With heavy heart, I tried other Ys and fitness centers. In the end though, none of them worked because of my pain and limitations, e.g., I had to use my wheelchair to get to the pool, there were no exit stairs, and/or my partner and caregiver John couldn’t run necessary errands because we were far from home.
When I fearfully returned to my now toxic Y, John accompanied me in the pool to rehab an injury and offer support in the event of an encounter. Annie’s behavior immediately escalated when she spread a nasty rumor about me to a fellow swimmer who I adore. Zoe shared the gossip out of concern for my well-being, along with being disturbed by the grim energy now shrouding our community.
Before entering the pool the next day, Annie yelled at me twice and, for the first time, physically threatened me by raising her hand to my face. That was it. I went to member relations and made a thorough complaint. Luckily, Zoe, who’d witnessed the happenings, made one as well.

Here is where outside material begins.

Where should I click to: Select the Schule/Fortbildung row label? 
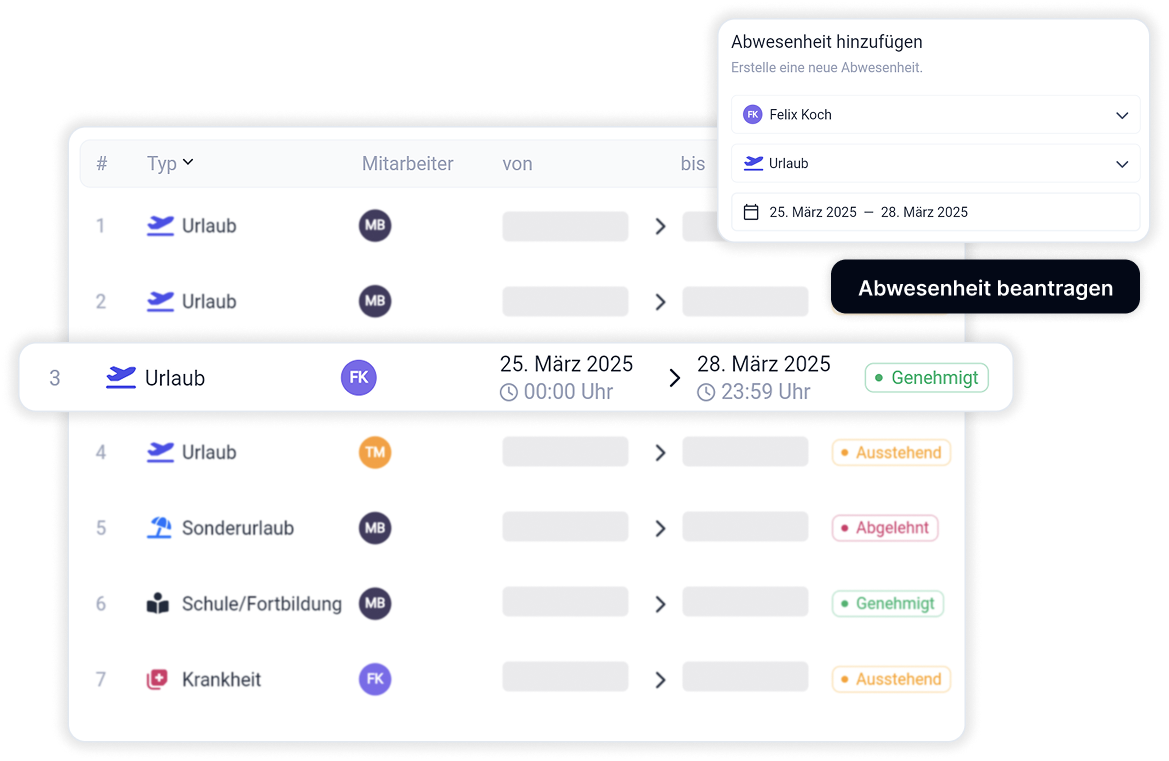point(261,604)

Fortunately, since the Y spoke to Annie, her behavior has simmered. While still avoiding conversation and eye contact, she’s not threatening me, though I’m aware her anger’s just below the surface. Better, but far from okay. What was once heavenly, now casts a pall.
If I was a fully functional person without high-impact pain, I’d have left this Y many moons ago and created a healthy community elsewhere. But because of limitations and specific needs, my only choice is to tolerate an unsafe, dysfunctional situation, to make the best of a bad.
Let’s face it. My choice was really no choice. And that’s the way it is with folk hammered by pain and disability. Pickings are slim and the best solutions are generally the ones that are physically do-able. This not only applies to our places of exercise and community, but also where we live, shop and work. Really, everything we do.
But let’s not let a bully bury the lead. Come hell or high water, I’m continuing to swim, which is one of the best self-care cards I hold. And when it comes to wrangling with the pitfalls of pain and chronic illness, holding onto what health we can maintain and preserve, is always our best choice.
Cynthia Toussaint is the founder and spokesperson at For Grace, a non-profit dedicated to bettering the lives of women in pain. She has lived with Complex Regional Pain Syndrome (CRPS) and multiple co-morbidities for four decades, and has been battling cancer since 2020. Cynthia is the author of “Battle for Grace: A Memoir of Pain, Redemption and Impossible Love.”